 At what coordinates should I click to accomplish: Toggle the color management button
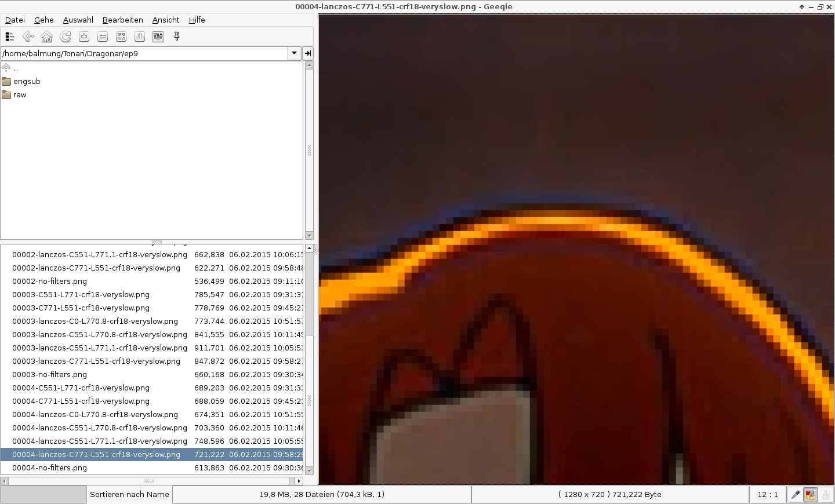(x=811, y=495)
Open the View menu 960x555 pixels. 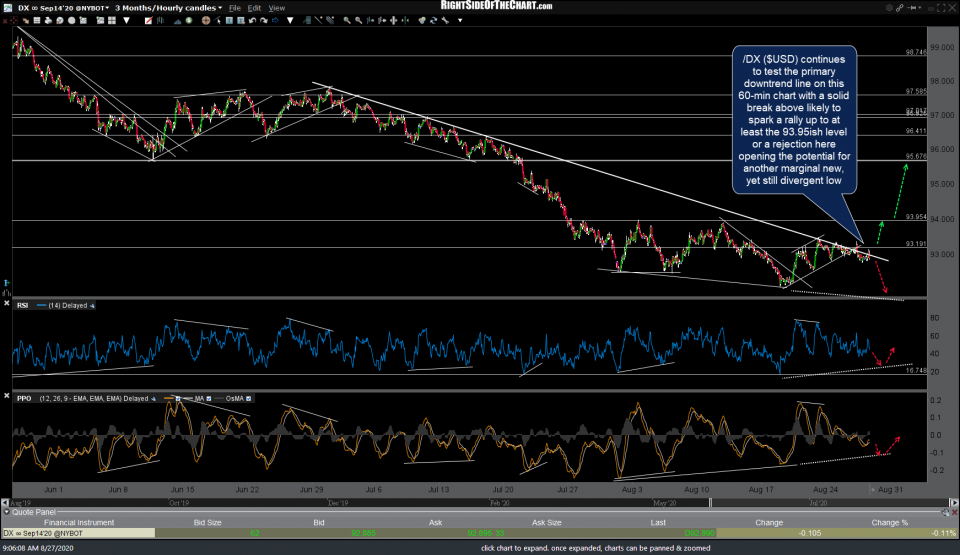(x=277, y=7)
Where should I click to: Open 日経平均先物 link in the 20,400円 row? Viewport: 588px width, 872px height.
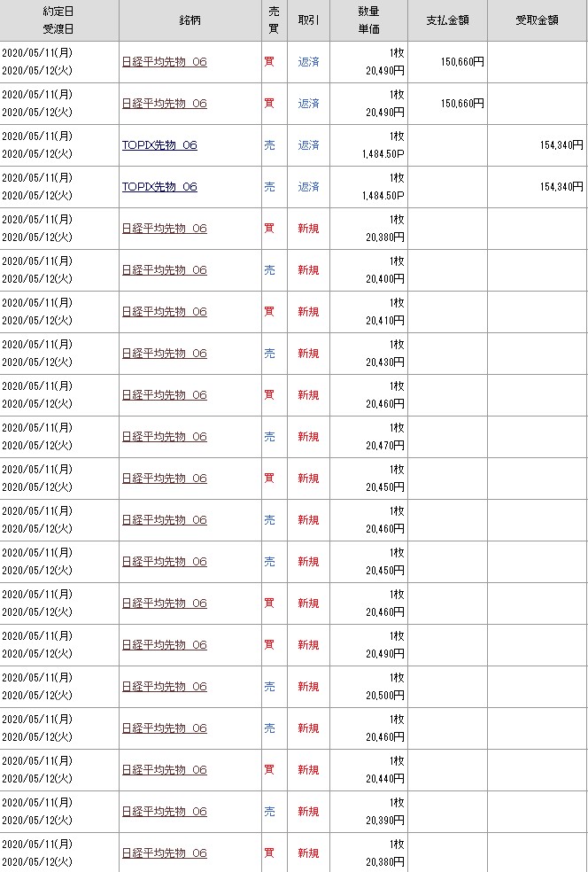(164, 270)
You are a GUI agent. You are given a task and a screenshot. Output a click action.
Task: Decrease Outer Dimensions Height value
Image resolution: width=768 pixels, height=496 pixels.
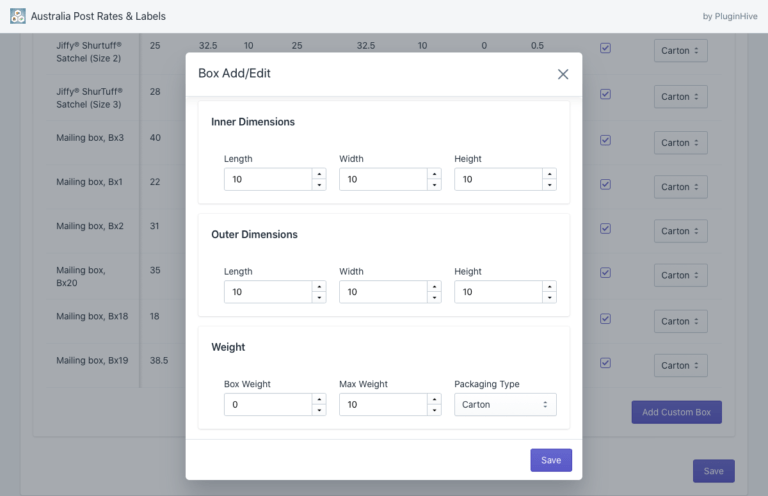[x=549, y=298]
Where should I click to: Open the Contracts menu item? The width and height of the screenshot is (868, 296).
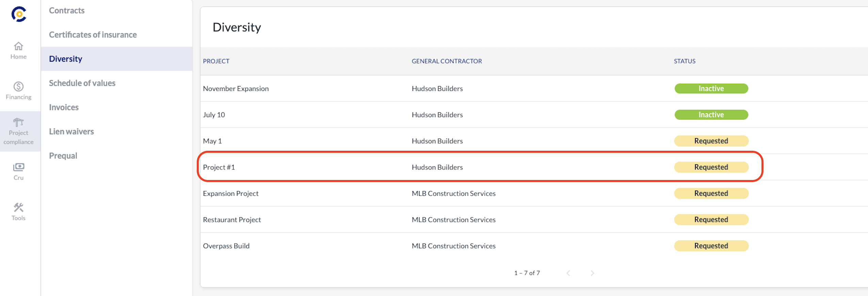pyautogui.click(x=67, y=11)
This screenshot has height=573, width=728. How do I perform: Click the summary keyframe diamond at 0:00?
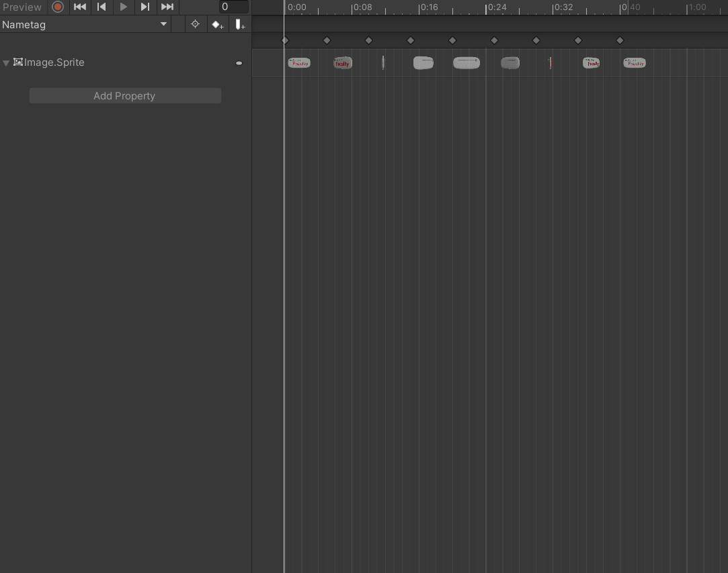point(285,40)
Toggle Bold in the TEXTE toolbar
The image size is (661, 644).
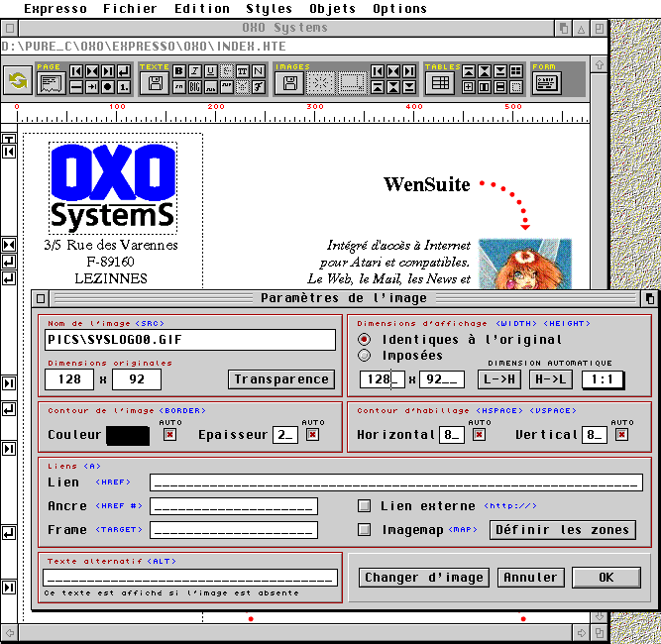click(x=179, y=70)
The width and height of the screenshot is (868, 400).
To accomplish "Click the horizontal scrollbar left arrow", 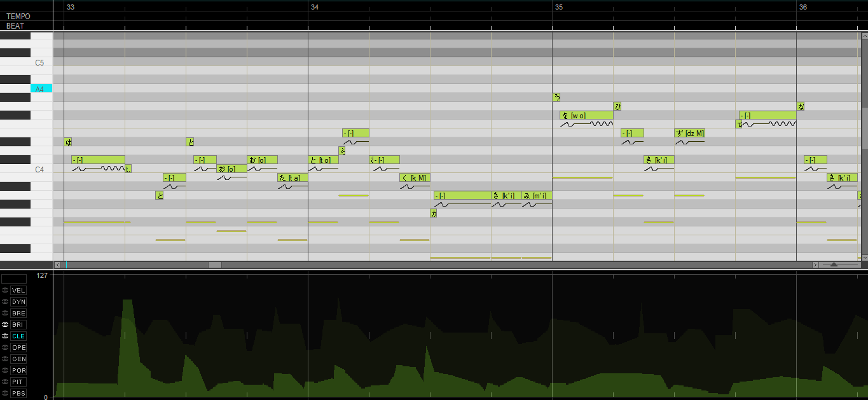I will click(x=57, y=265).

※

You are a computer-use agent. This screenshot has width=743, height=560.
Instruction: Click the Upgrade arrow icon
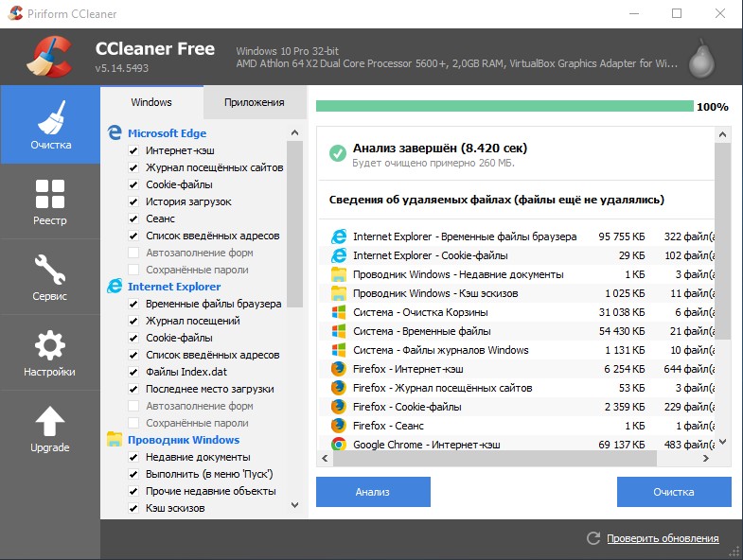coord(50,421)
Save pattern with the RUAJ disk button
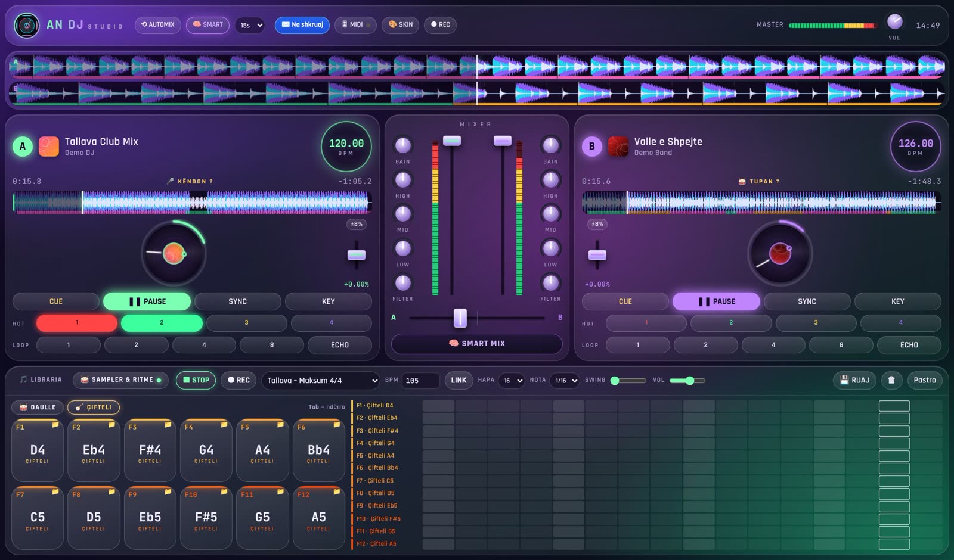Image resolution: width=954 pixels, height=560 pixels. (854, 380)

※

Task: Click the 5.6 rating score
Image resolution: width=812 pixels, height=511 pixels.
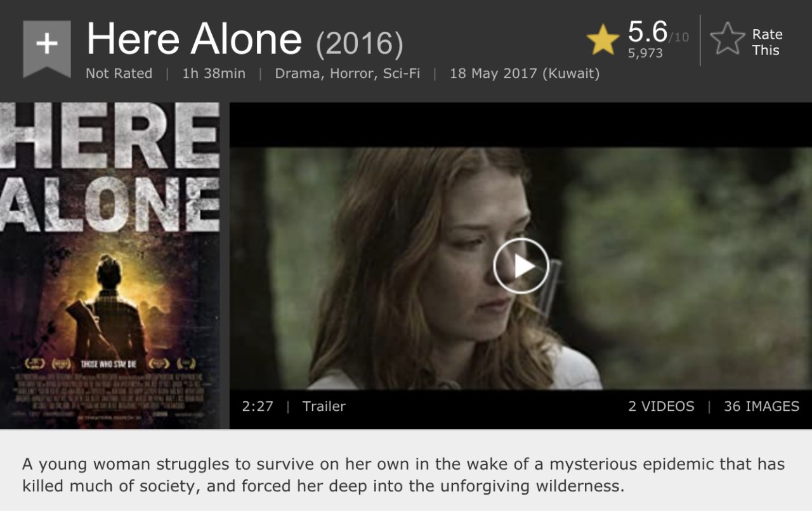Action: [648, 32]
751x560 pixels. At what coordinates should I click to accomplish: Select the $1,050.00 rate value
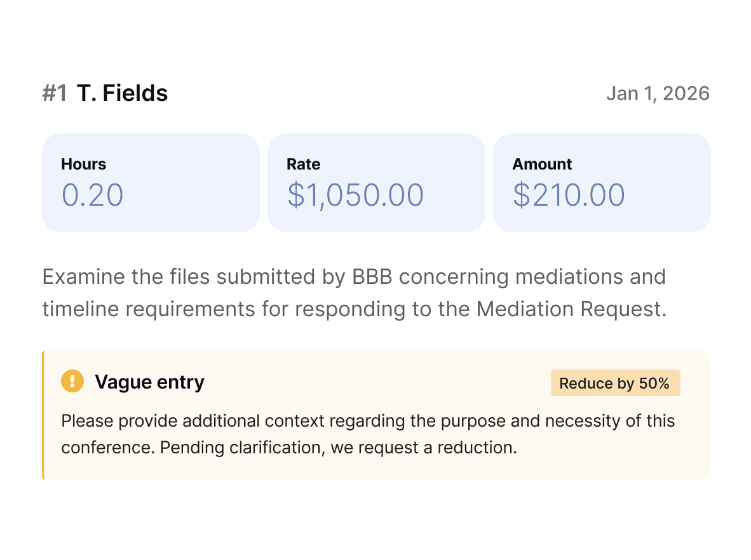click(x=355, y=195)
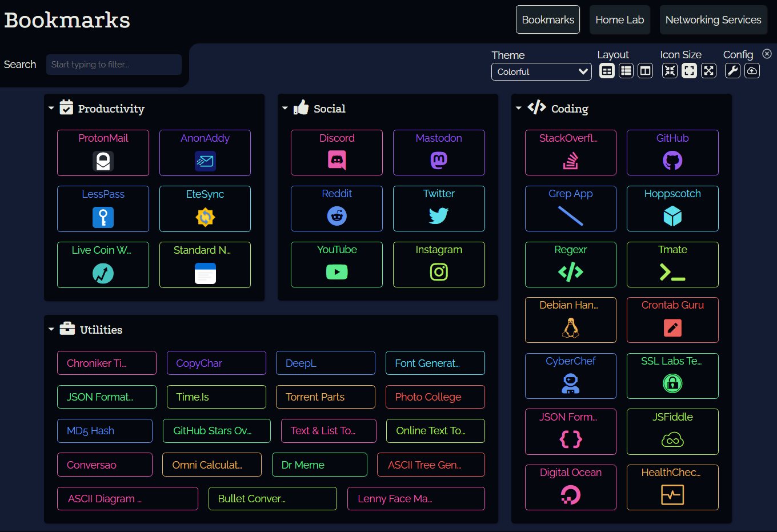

※

Task instructions → Tally the lines of the records that contain the word "agent" and state the total alone.

Task solution → 2